- _Consigne 1_
Recopiez à l'identique l'intégralité des lignes du relevé, de la première à la dernière, en retirant les images.
***** Document source
La photographie animalière de nuit : réglages et techniques
La nuit, alors que le monde semble endormi, une multitude d’animaux s’éveille et s’active dans l’obscurité. Dans cet univers où règnent la noirceur et le silence, les possibilités photographiques sont uniques pour dévoiler la vie secrète et mystérieuse qui rôde dans nos forêts la nuit. Les défis techniques sont cependant nombreux et impliquent d’utiliser un matériel adapté et de prendre le contrôle des réglages de l’appareil photo. Les méthodes d’approche doivent être adaptées à cet environnement si particulier.
Quels animaux nocturnes photographier ?
Si les lions, les éléphants et autres animaux des plaines africaines sont les plus souvent associés à la photo de nuit, sachez que vous n’aurez pas toujours besoin de voyager loin. Des mammifères tels que les renards, les hérissons ou les chauves-souris, aux oiseaux nocturnes comme les hiboux et les chouettes, en passant par les insectes et les amphibiens, d’innombrables animaux peuvent être photographiés de nuit dans nos régions.
**********
***** Relevé
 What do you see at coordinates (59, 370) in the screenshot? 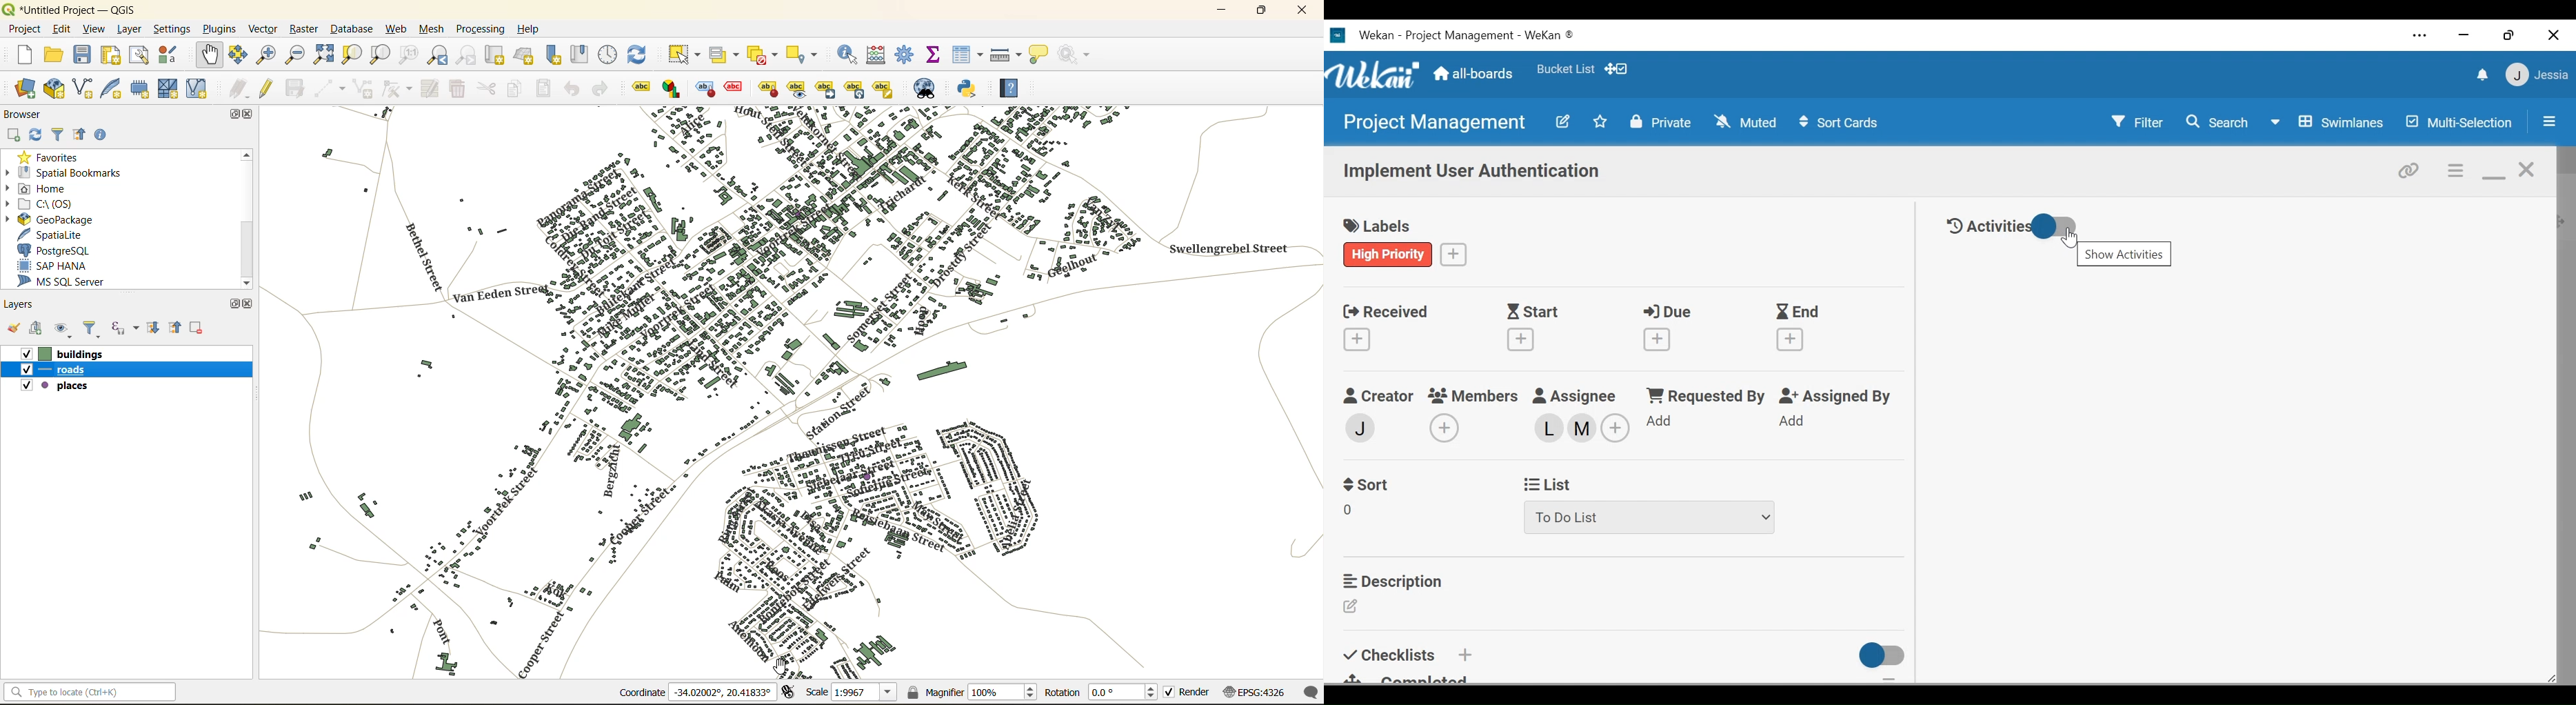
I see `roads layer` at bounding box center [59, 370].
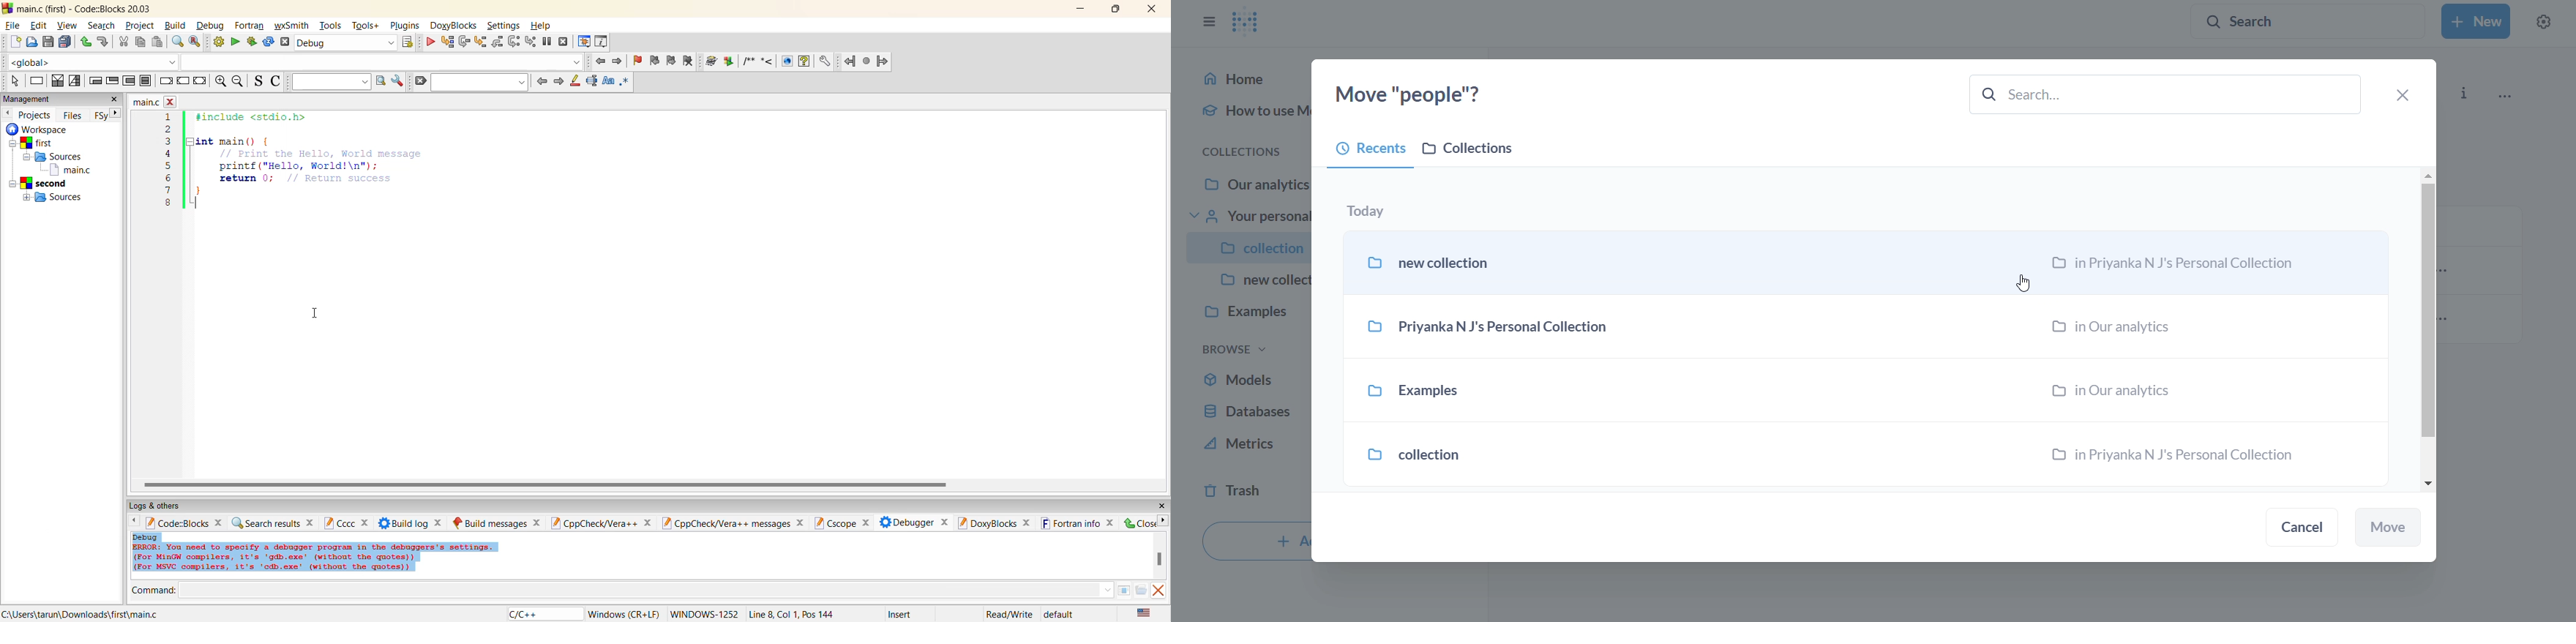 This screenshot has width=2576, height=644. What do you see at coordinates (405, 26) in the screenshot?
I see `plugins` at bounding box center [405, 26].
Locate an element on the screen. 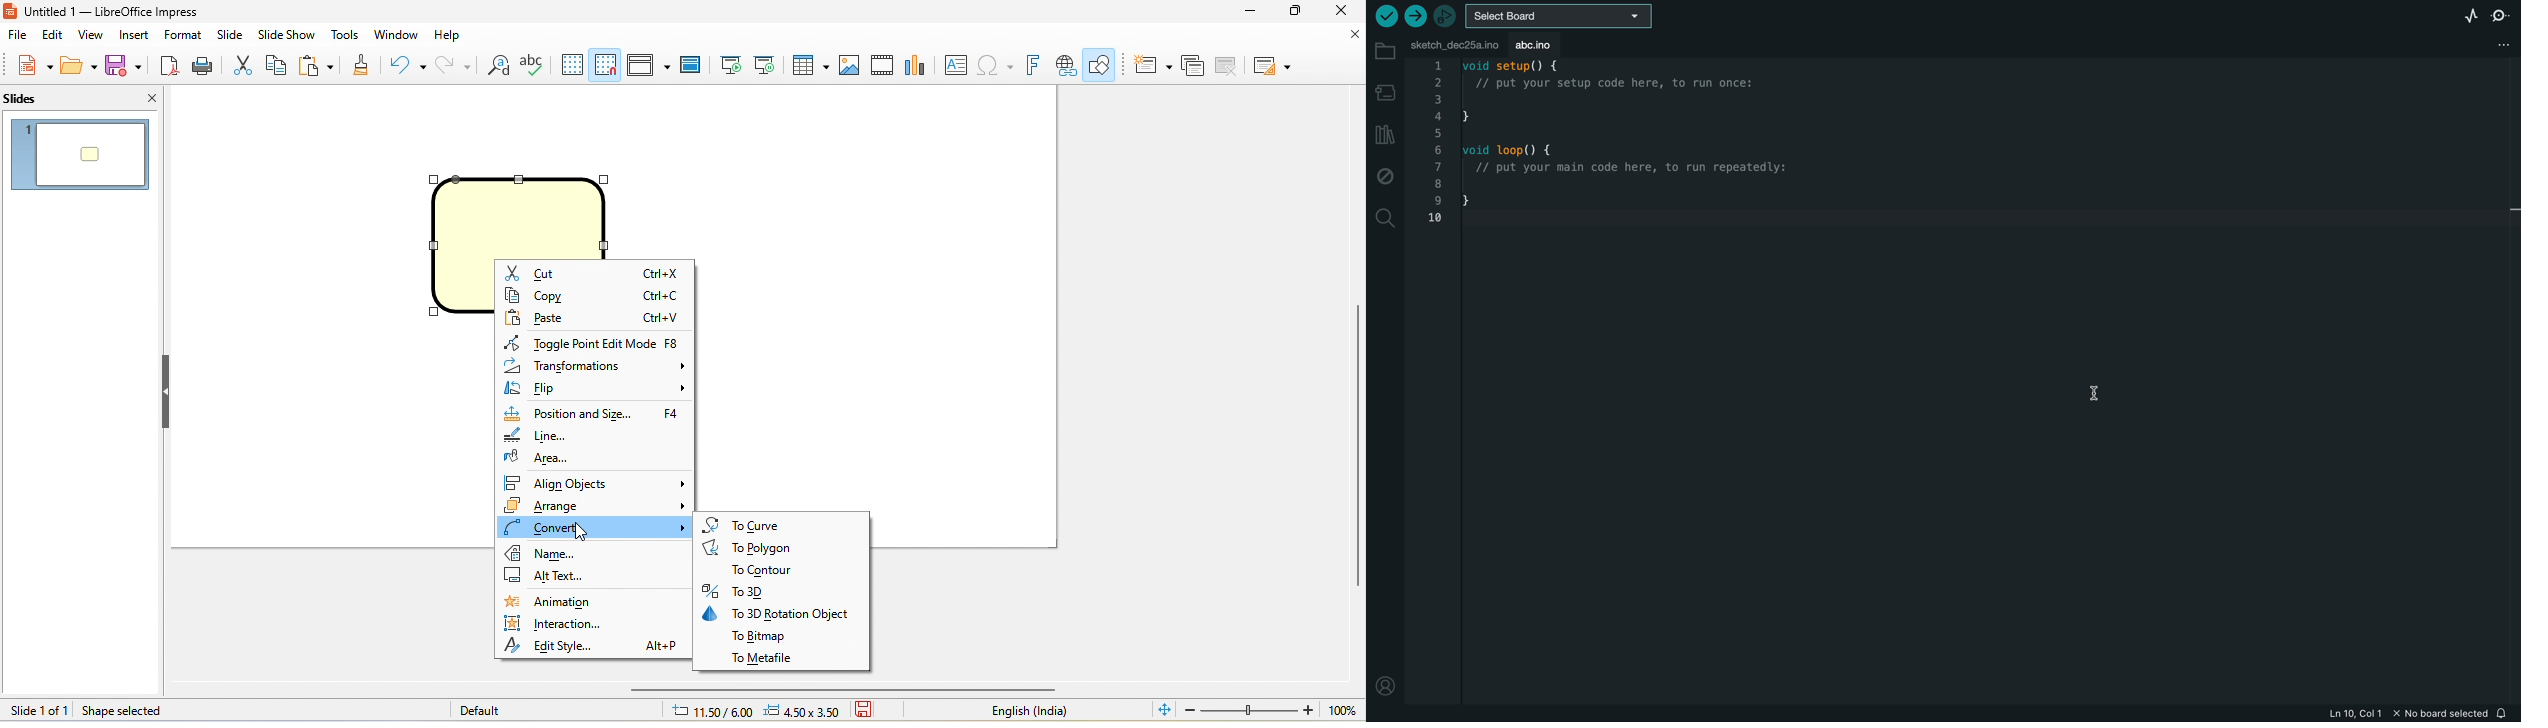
**********
- _Consigne 2_
Rédigez la suite du texte consacré à la photographie animalière de nuit, en reprenant immédiatement après sa dernière phrase.

- _Résultat attendu 1_
 What do you see at coordinates (59, 370) in the screenshot? 
I see `roads layer` at bounding box center [59, 370].
 This screenshot has width=2576, height=644. What do you see at coordinates (405, 26) in the screenshot?
I see `plugins` at bounding box center [405, 26].
Locate an element on the screen. 

- _Résultat attendu 2_
Il est important de se documenter sur les espèces que l’on souhaite photographier pour mieux connaître leur habitat, leur mode de vie et leurs habitudes. Les animaux nocturnes ont des modes de vie et des comportements différents de ceux des animaux diurnes. Ils peuvent être solitaires ou vivre en petits groupes, et leur activité est souvent concentrée durant les heures où la luminosité est faible, comme à l’aube ou au crépuscule. Ces animaux ont développé des aptitudes leur permettant de vivre et de chasser dans l’obscurité, comme des yeux plus sensibles, une ouïe plus fine ou une vision infrarouge. De nombreux animaux diurnes ont également adapté leurs habitudes pour limiter les confrontations avec les humains. Cela est notamment le cas des chevreuils, des cerfs ou des lapins qui sont plus facilement observables à la tombée de la nuit ou au lever du jour, là où l’activité humaine est faible.
Entre chien et loup
De nombreux photographes ne commencent à prendre des photos que lorsque le jour est bien établi et arrêtent dès que le soleil se couche. Cette approche limite considérablement les possibilités d’obtenir des images uniques. En outre, c’est précisément à ces moments que de nombreuses espèces animales sont les plus actives. Pendant cette courte période, vous pouvez tirer parti de la faible lumière de l’heure bleue, permettant d’obtenir plus facilement une exposition correcte qu’en pleine nuit.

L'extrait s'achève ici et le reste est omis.